Not one of LM network's myriad organisations provides a breakdown of all funders and how much they have provided. We do know, however, that they are funded by some of the same corporations that fund the right wing think tanks that are dedicated to obscuring the damage that corporations do to the environment, human rights and democracy.
For example, the pharmaceutical company Pfizer has funded the LM Network fronts, Spiked and the Institute of Ideas.
As well as funding the LM network, Pfizer also funds a wide range of free market think tanks such as the US-based Competitive Enterprise Institute and Cato Institute, the Netherlands-based Edmund Burke Foundation, the Brussels based Centre for the New Europe (which also does work on climate funded by Exxon), and the UK’s Social Market Foundation. Pfizer’s bosses fund these organisations for the same reason, they are part of one of the most important global corporate lobby groups, the International Chamber of Commerce - to safeguard their licence to make profit.
Pfizer also funds the American Council on Science and Health, a deceptive front group, and two organisations with which the LM network has connections, the Science Media Centre and Sense About Science. Both are engaged in managing debate about scientific issues. The obvious evidence-based conclusion is that all these organisations are useful to Pfizer’s corporate strategy.
Other corporations and corporate lobby groups that have funded the LM network are BT, Cadbury Schweppes, IBM, Novartis, Orange, O2, The Mobile Operators Association and the Society of the Chemical Industry. This kind of funding makes it look as if the LM network is a collection of lobbying or PR outfits. Unsurprisingly, some of the biggest lobby firms also fund the network. Hill and Knowlton is one of the most controversial lobbying and PR firms in the world, having famously been behind the deception on the incubator baby story in Kuwait in 1990/91. It also worked for a long list of controversial corporations, including some from the oil, tobacco, pharma, fast food, and GM industry. It worked too for repressive regimes, including Egypt, Haiti, Indonesia, Morocco, Turkey – and China after the Tiananmen Square massacre.
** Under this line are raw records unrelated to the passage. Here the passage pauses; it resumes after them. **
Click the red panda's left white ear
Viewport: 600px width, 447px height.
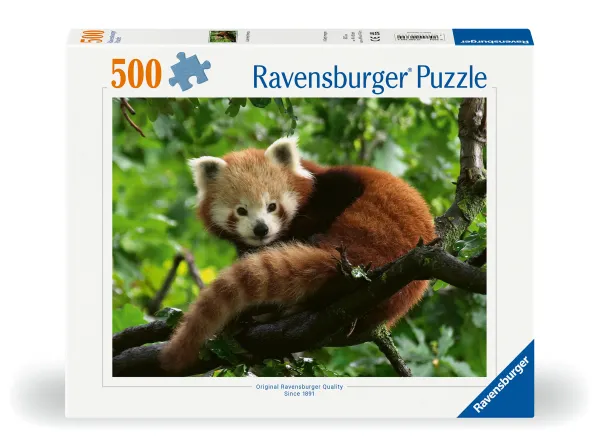point(207,172)
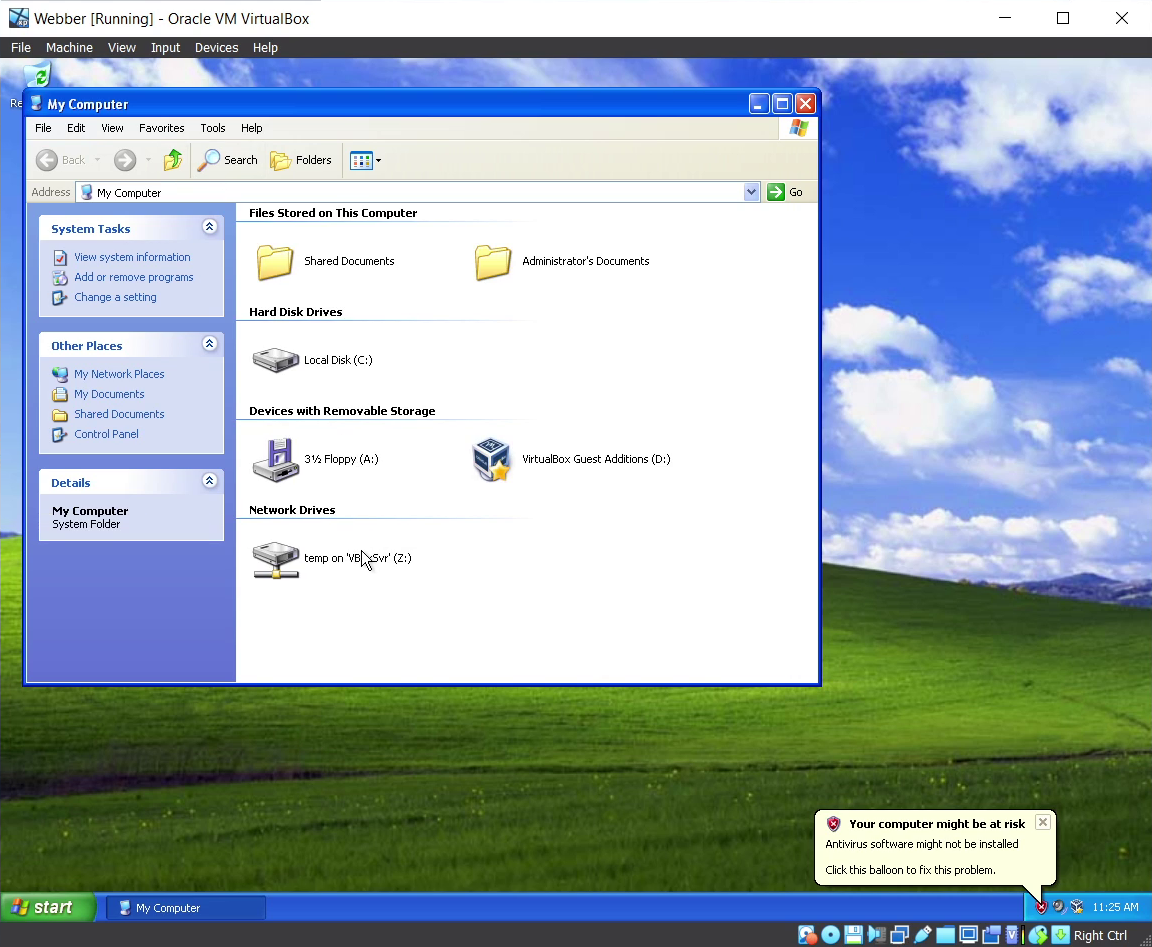Screen dimensions: 1152x947
Task: Collapse the Other Places panel
Action: 209,345
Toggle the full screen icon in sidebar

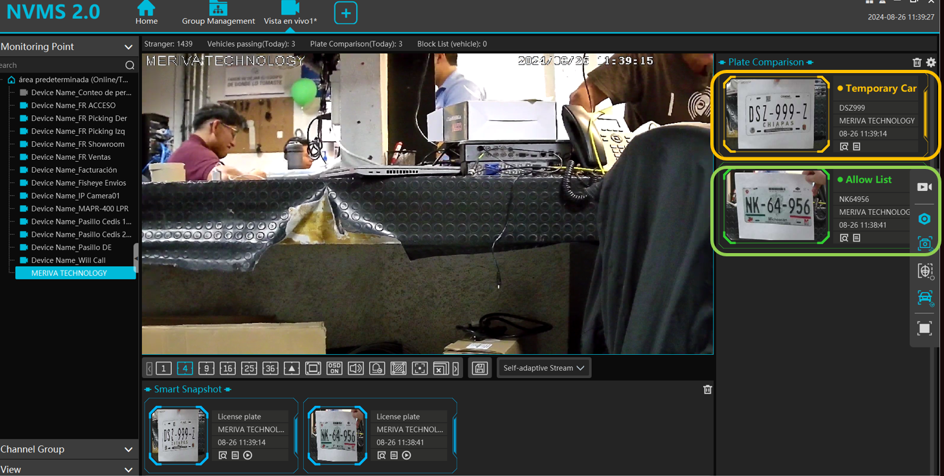pyautogui.click(x=925, y=328)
Along with PR firm Luther Pendragon (which has worked for the Hinduja brothers, Macdonalds, Pepsi, the GM industry and others), Hill and Knowlton has put up cash for LM network events.
The LM network has also worked with other free market think tanks such as the International Policy Network (which took money from Exxon for climate change ’outreach’) and the Social Issues Research Centre (which takes money from the food, alcohol and tech industry and downplays the risks from their products).
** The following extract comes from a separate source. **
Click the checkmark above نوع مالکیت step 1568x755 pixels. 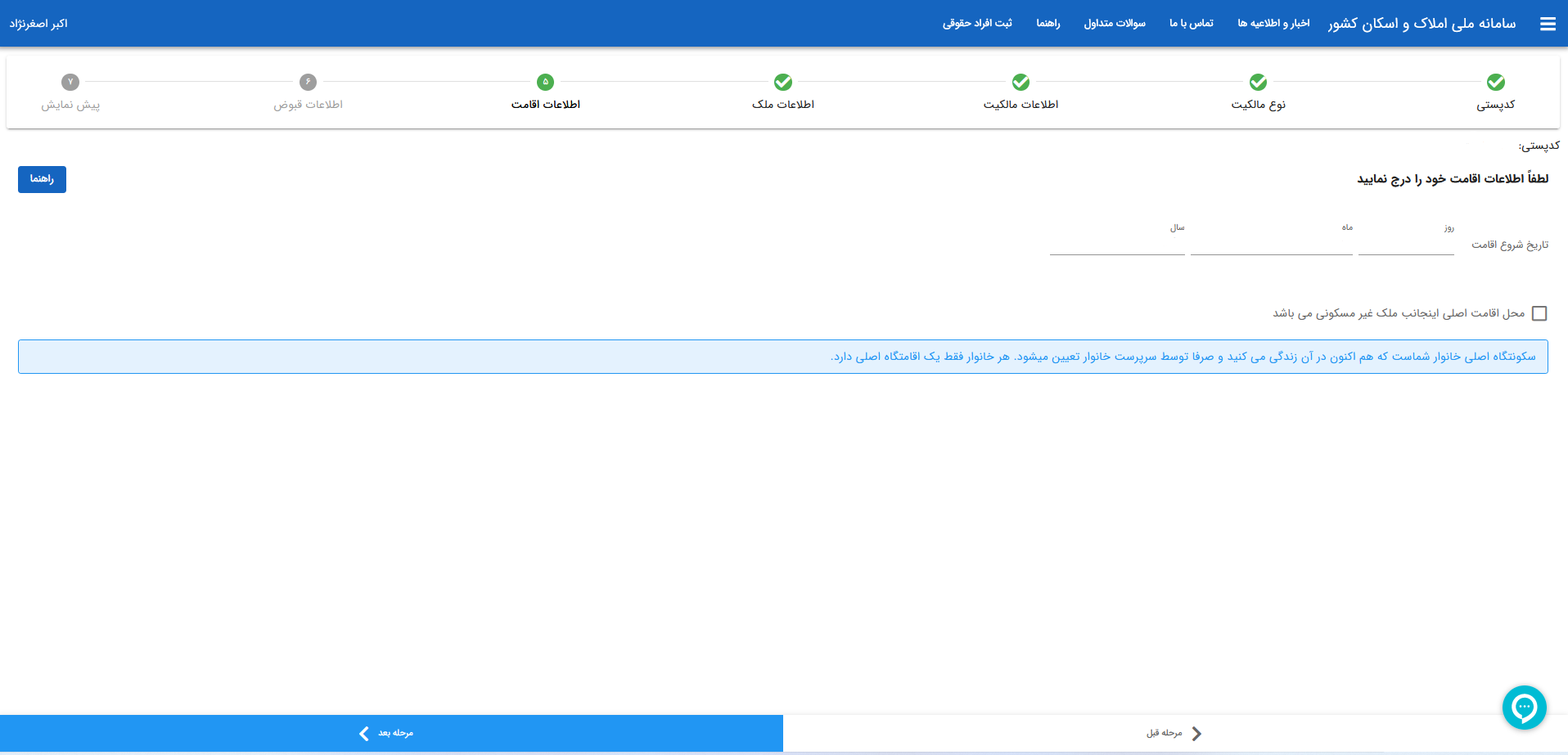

Since the rise of the anti-capitalist movement in the late 1990s, the corporations have attempted to undermine their critics in any way they can. The full range of tactics is used, from infiltration to the use of legal and other complaints. They have also conducted aggressive ideological onslaughts intended to staunch the flow of funds to groups that campaign against corporate power.
As early as 2001, the Financial Times reported, ‘In recent months, companies and conservative foundations have been clubbing together behind the fronts of industry-wide lobby groups to try to staunch the flow of funds to counter-capitalist groups.’ The FT mentioned in particular Frontiers of Freedom (backed by oil companies such as Exxon, defence groups and pharmaceuticals businesses), and the Guest Choice Network, who ‘are backing groups which they describe as being part of the ‘Nanny culture’. The US-based Guest Choice Network is now known as the Center for Consumer Freedom and is one of the most notorious smear operations targeting progressive activists and campaigns. The CCF has also worked with Ron Arnold’s Center for the Defense of Free Enterprise.
Back issues of LM Magazine feature a number of articles from such pro-market voices, including in 1998 one from Ron Arnold himself which, according to journalist George Monbiot, claimed that
‘the Unabomber is an environmentalist, ergo all environmentalists are terrorists.’